All updates are applied, including the newly released libnvidia-egl-wayland1 version: 1:1.1.13-2pop1~1707162632~22.04~c5241b5.

XV-02 commented 7 months ago

@RayJW can you attach system specifications for us? Particularly what GPU you have installed?

RayJW commented 7 months ago

@RayJW can you attach system specifications for us? Particularly what GPU you have installed?

Sure! I have a Ryzen 9 3900X with a GTX 1080 Ti, anything else that could be of help?

XV-02 commented 7 months ago

@RayJW We don't have a GTX 1080 Ti in our lab. However, our standard GTX 1080 performed without issues. If you haven't already, please try the following steps:

1) Remove the Nvidia driver, and reboot to see if the card functions under the open-source Nouveau driver. First, from a TTY, run sudo apt purge ~nnvidia (that "~nnvidia" with two "n"s is not a typo :smile: ) This will remove the Nvidia driver and associated configuration files. Then run sudo apt autoremove which will remove any packages that were installed as dependencies, but are no longer needed. This should clean out and dependencies the Nvidia driver pulled in that are no longer needed.

2) Reboot the system, and see if you can successfully reach a graphical user session. If you can successfully reach a graphical user session:

3) Try reinstalling the driver. Run sudo apt install nvidia-driver-550 which will install the Nvidia-driver from this pull-request, and try rebooting again.

The Nvidia driver is complicated, and I have seen issues where purging and reinstalling the driver has been the solution, so those are good first steps.

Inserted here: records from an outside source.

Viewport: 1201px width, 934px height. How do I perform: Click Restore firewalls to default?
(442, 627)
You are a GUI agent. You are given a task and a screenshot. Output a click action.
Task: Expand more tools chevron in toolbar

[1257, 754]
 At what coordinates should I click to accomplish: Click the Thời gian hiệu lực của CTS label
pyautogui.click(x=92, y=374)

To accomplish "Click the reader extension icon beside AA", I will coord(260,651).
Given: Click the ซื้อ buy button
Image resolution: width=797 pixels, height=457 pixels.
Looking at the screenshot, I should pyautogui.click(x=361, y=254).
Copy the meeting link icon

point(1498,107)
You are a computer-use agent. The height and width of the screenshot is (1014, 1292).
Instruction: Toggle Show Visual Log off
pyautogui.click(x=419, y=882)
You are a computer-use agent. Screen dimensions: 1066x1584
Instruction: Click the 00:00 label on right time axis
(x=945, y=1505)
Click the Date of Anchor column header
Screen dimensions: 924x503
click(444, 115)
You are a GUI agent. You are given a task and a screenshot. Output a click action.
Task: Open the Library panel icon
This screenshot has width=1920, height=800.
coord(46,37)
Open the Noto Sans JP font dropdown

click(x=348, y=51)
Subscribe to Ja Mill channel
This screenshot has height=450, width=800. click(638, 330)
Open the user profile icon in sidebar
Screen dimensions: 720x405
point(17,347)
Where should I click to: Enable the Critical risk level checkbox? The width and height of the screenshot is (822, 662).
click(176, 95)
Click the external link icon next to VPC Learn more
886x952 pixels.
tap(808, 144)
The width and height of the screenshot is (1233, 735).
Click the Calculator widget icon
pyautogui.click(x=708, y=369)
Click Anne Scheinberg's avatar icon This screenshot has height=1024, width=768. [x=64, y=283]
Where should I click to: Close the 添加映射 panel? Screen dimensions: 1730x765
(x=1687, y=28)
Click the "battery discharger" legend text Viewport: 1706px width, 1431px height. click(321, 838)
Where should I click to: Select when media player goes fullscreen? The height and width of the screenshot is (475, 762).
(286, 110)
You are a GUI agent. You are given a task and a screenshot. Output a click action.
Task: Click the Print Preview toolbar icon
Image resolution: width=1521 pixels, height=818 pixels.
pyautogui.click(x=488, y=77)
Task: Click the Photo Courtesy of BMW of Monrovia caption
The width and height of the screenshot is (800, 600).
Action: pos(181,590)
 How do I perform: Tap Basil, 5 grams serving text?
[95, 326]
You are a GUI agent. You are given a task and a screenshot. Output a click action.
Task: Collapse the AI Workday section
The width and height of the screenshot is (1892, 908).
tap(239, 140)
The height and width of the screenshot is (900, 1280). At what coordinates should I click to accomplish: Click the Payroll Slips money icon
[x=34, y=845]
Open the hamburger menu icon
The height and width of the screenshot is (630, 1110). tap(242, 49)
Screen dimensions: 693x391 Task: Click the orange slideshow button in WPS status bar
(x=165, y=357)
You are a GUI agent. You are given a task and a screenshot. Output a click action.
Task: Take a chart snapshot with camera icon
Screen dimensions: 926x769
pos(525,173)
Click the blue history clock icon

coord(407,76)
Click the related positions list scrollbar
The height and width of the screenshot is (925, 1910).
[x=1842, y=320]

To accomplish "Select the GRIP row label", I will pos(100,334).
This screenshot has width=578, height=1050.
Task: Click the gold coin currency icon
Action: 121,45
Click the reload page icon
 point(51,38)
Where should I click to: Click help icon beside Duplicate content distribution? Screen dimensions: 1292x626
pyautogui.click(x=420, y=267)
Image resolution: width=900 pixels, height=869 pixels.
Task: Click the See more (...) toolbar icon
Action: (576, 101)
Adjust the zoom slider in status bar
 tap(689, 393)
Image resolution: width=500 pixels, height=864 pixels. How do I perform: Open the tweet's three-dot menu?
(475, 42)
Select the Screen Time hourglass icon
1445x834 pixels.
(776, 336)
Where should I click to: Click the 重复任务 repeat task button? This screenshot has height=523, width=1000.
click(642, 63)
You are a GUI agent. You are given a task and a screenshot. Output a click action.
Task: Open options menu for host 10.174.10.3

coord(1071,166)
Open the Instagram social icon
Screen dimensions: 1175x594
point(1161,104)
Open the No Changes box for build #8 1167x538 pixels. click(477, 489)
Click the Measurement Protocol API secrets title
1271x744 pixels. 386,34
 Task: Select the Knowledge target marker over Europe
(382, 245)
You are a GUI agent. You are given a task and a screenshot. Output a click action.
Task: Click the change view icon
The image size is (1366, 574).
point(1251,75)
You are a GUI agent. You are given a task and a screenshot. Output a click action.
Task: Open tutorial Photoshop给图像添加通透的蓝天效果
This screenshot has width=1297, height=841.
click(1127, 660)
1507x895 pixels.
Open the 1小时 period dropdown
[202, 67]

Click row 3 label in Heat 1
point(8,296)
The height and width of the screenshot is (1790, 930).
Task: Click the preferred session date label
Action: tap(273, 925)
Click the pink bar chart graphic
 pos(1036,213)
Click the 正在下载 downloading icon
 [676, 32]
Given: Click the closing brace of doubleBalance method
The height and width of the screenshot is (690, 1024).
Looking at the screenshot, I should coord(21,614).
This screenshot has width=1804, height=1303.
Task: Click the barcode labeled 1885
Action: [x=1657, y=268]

XV-02 commented 7 months ago

Broadly, on our lab hardware, I am seeing compliance with this driver. There is one obvious issue though. nvidia-smi reports the driver version as 550.40.07 not 550.40.08

It looks to be behaving without issue on 10xx series, 20xx series, and 40xx series GPUs in my desktop testing. On the laptop front, I've only really looked at a 16xx series system, so that might leave a 40xx series laptop to test unless someone else on QA has already covered that base.

Finally, something I have noticed recently, which is a nuisance and not an actual driver problem, is that the output of nvidia-smi is now wider than our default width for freshly spawned gnome-terminal window in floating mode. I don't know if that's something we had configured ourselves or not, but thought I'd mention it as a quality of life thing if it was and it had slipped through the cracks at some point.

mmstick commented 7 months ago

550.40.07 is correct. I must have typo'd the .08

RayJW commented 7 months ago

@XV-02 Sorry, it seems like that fixed it, although I was so sure I already tried that. I did however only purge ".*nvidia.*" so maybe the ~nnvidia did the trick. I can confirm the system seems to be working fine now and the session seems to be working without issues so far!